I picture two people baking together or eating fish, a situation when you might actually offer someone straight up lemon juice.
Lemonade is "Limonada". =) We would say "suco de limão" as much as English speakers would say "lemon juice". Meaning, not often, but possibly. =)
I don't know about BP, but in EP you would never say "sumo de limão" (suco is sumo in EP) when you mean "lemonade". You would say "limonada". Anyway, "limonada" also exists in BP, so you should use it.
Brazilian Portuguese: Here is a picture showing you the difference: http://chanticleersociety.org/cfs-filesystemfile.ashx/__key/CommunityServer.Discussions.Components.Files/17/7802.Limao-lima-e-Siciliano-copy.jpg
Here is how a user in that forum explained it:
A Lime is called Limão;
A Lemon is called Limão Siciliano;
A Key Lime is called Lima da Pérsia or just Lima (I guess you call this key lime).
The picture really shows it better. For fun: caipirinhas are made with limão (lime), and your cola soft drinks come with a slice of limão. And limonadas (lemonades) are made with limão as well. Hope it helps!
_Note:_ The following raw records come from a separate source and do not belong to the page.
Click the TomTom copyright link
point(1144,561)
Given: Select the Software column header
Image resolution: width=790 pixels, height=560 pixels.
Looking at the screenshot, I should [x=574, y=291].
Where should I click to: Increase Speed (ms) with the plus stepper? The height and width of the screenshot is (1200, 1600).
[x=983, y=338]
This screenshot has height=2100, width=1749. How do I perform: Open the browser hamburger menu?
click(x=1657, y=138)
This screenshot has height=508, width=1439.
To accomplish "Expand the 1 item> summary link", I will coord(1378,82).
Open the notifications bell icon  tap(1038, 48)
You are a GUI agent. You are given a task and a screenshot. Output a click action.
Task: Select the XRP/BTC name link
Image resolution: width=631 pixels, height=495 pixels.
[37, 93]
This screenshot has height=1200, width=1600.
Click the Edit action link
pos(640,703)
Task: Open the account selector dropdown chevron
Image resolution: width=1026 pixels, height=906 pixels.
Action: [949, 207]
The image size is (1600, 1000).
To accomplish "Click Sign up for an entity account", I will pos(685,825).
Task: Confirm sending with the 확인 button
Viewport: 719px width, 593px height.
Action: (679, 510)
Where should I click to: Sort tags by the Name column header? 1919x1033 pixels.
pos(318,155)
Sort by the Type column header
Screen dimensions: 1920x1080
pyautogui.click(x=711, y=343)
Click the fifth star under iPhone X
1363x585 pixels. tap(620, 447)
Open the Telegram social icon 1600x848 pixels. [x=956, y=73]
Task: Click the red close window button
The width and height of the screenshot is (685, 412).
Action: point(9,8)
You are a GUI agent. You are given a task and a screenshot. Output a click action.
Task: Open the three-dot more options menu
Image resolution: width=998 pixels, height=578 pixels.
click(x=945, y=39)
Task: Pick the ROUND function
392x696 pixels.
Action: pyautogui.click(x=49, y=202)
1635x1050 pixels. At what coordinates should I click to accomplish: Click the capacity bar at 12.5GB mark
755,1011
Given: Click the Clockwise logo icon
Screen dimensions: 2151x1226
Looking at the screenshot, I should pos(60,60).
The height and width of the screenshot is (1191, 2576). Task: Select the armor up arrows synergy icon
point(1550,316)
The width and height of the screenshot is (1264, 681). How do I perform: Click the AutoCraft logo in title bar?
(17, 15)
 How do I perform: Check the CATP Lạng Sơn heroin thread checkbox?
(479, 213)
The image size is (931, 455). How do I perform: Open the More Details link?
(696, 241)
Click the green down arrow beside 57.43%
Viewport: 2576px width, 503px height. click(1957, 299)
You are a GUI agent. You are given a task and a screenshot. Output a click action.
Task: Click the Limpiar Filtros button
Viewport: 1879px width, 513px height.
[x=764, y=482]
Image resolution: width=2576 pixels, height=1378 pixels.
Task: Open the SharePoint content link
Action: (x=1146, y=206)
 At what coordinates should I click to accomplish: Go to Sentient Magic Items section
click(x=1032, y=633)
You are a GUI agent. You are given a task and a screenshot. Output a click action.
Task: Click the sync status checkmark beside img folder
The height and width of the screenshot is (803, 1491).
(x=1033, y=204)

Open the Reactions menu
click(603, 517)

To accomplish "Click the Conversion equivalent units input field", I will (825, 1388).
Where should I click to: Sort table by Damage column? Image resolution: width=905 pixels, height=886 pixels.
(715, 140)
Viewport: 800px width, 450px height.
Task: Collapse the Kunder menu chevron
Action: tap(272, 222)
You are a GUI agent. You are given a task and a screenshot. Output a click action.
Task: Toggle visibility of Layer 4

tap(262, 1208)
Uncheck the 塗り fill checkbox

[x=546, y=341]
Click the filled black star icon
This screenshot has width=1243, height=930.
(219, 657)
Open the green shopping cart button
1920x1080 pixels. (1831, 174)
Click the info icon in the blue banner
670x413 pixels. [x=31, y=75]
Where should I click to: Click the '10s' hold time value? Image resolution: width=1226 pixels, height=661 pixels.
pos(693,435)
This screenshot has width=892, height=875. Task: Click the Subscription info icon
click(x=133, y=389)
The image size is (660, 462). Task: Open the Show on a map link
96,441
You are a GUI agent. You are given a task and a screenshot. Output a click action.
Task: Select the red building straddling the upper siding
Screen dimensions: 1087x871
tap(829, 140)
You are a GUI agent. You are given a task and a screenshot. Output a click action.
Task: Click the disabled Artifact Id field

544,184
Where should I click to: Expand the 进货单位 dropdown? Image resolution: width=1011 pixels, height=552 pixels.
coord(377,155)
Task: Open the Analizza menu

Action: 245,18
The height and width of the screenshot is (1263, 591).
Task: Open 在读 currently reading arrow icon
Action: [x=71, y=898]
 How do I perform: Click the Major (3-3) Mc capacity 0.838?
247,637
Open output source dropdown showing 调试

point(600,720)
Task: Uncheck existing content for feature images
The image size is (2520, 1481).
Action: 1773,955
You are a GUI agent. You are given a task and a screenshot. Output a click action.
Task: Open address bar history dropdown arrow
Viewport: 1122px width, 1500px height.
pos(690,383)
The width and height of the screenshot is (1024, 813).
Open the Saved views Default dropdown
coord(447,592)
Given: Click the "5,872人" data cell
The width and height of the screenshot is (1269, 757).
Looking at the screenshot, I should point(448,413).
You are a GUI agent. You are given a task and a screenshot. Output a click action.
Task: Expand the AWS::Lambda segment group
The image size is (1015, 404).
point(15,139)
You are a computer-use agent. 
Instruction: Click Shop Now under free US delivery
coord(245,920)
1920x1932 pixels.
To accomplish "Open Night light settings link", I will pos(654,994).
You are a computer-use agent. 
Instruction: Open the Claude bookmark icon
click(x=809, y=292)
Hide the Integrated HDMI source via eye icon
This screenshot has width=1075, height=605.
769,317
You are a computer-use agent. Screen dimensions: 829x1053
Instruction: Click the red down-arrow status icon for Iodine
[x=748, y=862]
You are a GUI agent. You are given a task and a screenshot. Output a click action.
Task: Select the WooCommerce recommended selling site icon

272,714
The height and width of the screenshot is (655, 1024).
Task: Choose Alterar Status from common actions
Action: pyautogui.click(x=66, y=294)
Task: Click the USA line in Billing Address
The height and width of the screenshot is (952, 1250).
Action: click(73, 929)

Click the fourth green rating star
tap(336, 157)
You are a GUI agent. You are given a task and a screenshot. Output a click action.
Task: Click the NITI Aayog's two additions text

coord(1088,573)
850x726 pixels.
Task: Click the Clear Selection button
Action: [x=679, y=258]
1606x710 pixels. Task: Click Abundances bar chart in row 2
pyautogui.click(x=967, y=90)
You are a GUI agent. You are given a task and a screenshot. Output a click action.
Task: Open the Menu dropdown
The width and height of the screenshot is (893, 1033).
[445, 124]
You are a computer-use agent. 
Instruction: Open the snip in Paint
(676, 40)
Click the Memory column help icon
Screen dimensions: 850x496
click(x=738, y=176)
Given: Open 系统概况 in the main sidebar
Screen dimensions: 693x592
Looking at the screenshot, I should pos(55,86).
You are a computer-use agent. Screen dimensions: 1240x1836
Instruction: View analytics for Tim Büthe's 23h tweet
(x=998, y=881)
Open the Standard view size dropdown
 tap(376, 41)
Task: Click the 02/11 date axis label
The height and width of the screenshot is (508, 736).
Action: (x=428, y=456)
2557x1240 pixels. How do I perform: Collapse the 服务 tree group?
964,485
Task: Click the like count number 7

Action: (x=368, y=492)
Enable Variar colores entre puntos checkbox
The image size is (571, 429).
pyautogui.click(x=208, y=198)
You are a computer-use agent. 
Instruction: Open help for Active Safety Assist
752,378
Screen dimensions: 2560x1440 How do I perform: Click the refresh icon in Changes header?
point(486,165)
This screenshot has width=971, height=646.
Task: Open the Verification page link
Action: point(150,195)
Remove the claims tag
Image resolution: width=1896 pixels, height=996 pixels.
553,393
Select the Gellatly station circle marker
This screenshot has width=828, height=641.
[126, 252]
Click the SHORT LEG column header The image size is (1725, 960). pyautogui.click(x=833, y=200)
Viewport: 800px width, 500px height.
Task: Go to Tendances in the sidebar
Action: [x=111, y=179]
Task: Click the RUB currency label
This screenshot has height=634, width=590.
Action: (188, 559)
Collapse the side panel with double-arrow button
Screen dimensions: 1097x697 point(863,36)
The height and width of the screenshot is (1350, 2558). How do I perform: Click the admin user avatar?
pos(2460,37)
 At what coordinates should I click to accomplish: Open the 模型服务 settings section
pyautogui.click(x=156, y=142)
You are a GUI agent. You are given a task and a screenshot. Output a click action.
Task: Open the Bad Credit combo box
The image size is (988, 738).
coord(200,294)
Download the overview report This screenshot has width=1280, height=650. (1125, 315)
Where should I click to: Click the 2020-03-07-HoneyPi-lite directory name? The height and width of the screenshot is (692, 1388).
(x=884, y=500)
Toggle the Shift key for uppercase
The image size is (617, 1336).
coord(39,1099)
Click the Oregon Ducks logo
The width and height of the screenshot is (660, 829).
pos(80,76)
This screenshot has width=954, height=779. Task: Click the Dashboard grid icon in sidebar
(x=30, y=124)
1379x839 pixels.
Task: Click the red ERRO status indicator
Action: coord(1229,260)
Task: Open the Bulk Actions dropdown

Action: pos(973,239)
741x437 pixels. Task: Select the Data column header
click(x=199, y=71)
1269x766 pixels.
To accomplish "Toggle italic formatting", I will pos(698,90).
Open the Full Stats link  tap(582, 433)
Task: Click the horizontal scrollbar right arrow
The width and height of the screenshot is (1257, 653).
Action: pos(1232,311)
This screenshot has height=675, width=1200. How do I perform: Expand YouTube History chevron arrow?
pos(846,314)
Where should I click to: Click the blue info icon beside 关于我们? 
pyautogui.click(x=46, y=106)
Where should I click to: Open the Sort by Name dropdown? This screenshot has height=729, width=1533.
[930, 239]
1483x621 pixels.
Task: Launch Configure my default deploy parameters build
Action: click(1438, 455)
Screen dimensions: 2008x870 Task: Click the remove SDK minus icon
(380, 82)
The picture they used for the Lima de pérsia or lima looks like an orange to me (key limes just look like tiny limes). But looking up the scientific name yields a key lime, so I think they just used the wrong picture. They're called key limes because they grow well in the Florida Keys. Thanks for the reference
In central and south American Spanish speaking countries, limes are called 'green lemon' or 'limón verde' (This is confusing since they are not the same fruit and lemons are green before they are ripe!). The same is probably true in Portuguese, so a lime would be 'limào verde'. I also guess that when it's clear which one you mean, this may be shortened to just 'limão' .
I've also heard that in many areas of South America you won't find lemons, but limes are common and that here they are simply and incorrectly called 'límon/limão/lemon'.
Could you not post ignorant suppositions? It makes it really difficult to use the forum to learn a language when people do that.
It's not supposition, but from personal experience and backed up by my Portuguese dictionary (Collins).
This blog post from someone living in Brazil confirms my experience - http://eatrio.net/2012/05/lemon-lime-confusion-in-brazil.html
While I accept that in some parts of Brazil they also use the term Lima, this isn't universally the case and from googling it actually seems that Lima is just another word for Lemon and not lime.
Thanks for that, good to know. In Spain lime is also 'lima', the confusing usage of 'limón verde' only happens in parts of South/Central America (if I believe what I was told).